_Problem set_:
1: Decide whether each statement agrees with the text on brand identity. Answer yes or no, and quote the deciding words from the text. (a) The text holds that external views are always right. (b) From inside the firm, genuinely essential elements and merely long-standing ones can feel the same. (c) The text treats brand consistency across touchpoints as a design exercise.
2: Scale every coordinate in the answers by 2.45, rounding to whole numbers with halves going up. Write out only the entries from the first one through the line with "point(257,75)", both ends included, with the requests repeated unchanged.

**** Quoted text ****

This is the distinction that most firms find hardest to make, and it's the one that matters most.

Some brand elements feel essential because they're genuinely essential. They carry real meaning, real history, real commercial value. Changing them would mean changing something true about the firm.

Other elements feel essential simply because they've been there for a long time. They're part of the furniture. People have stopped seeing them clearly because they've stopped seeing them at all. They're comfortable in the way that familiar things are comfortable, regardless of whether they're still doing any useful work.

The challenge is that from inside the firm, these two categories can feel identical. Something that's genuinely core to the firm's brand identity and something that's merely been around a long time both trigger the same protective instinct when change is proposed.

An external perspective — supported by customer feedback, focus groups or a structured brand audit — tends to be the most reliable way to tell them apart. Not because external views are always right, but because they're not carrying the weight of familiarity. They can see what's actually there rather than what's always been there. Gathering that feedback before any brand refresh begins is one of the most valuable things a firm can do — it provides a real data foundation for decisions that often get made on instinct. 

Brand identity vs brand image: what's the difference? explores how this gap between internal and external perception opens up.

The digital age demands brand consistency

In the digital age, brand evolution isn't just about aesthetic relevance. It's about brand consistency across an expanding range of digital channels and online platforms — and the commercial risk of getting that wrong.

A brand identity that was designed before social media became a primary research and evaluation tool now has to work across contexts it was never built for: LinkedIn profiles, social media posts, digital marketing assets, website experiences on mobile, and the kind of social media campaigns that introduce the firm to new audiences who have never heard of it before.

Brand consistency across these touchpoints isn't a design exercise — it's a trust exercise. Consumer expectations in the digital age are high. A disjointed experience across digital platforms — where the website says one thing, the social media presence suggests another, and the marketing materials belong to a third era entirely — actively undermines brand recognition and erodes the confidence of potential customers before a conversation begins.

**** Rows ****

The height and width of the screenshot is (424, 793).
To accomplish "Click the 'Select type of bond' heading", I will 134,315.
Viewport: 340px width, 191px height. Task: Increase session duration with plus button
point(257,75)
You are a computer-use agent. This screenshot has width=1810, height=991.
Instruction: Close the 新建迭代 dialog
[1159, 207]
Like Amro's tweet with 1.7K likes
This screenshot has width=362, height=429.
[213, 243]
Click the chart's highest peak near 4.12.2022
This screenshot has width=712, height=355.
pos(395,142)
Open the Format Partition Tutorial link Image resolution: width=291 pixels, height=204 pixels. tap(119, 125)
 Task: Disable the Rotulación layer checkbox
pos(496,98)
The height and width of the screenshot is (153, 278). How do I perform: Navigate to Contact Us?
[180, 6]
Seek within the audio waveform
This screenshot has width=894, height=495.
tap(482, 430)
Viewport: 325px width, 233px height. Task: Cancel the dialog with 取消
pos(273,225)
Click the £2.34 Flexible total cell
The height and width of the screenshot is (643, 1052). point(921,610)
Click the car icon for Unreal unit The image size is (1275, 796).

****

_Set of answers_:
1:
(a) No: "Not because external views are always right, but because they're not carrying the weight of familiarity."
(b) Yes: "The challenge is that from inside the firm, these two categories can feel identical."
(c) No: "Brand consistency across these touchpoints isn't a design exercise — it's a trust exercise."

2:
The height and width of the screenshot is (424, 793).
To accomplish "Click the 'Select type of bond' heading", I will 328,772.
Viewport: 340px width, 191px height. Task: Increase session duration with plus button
point(630,184)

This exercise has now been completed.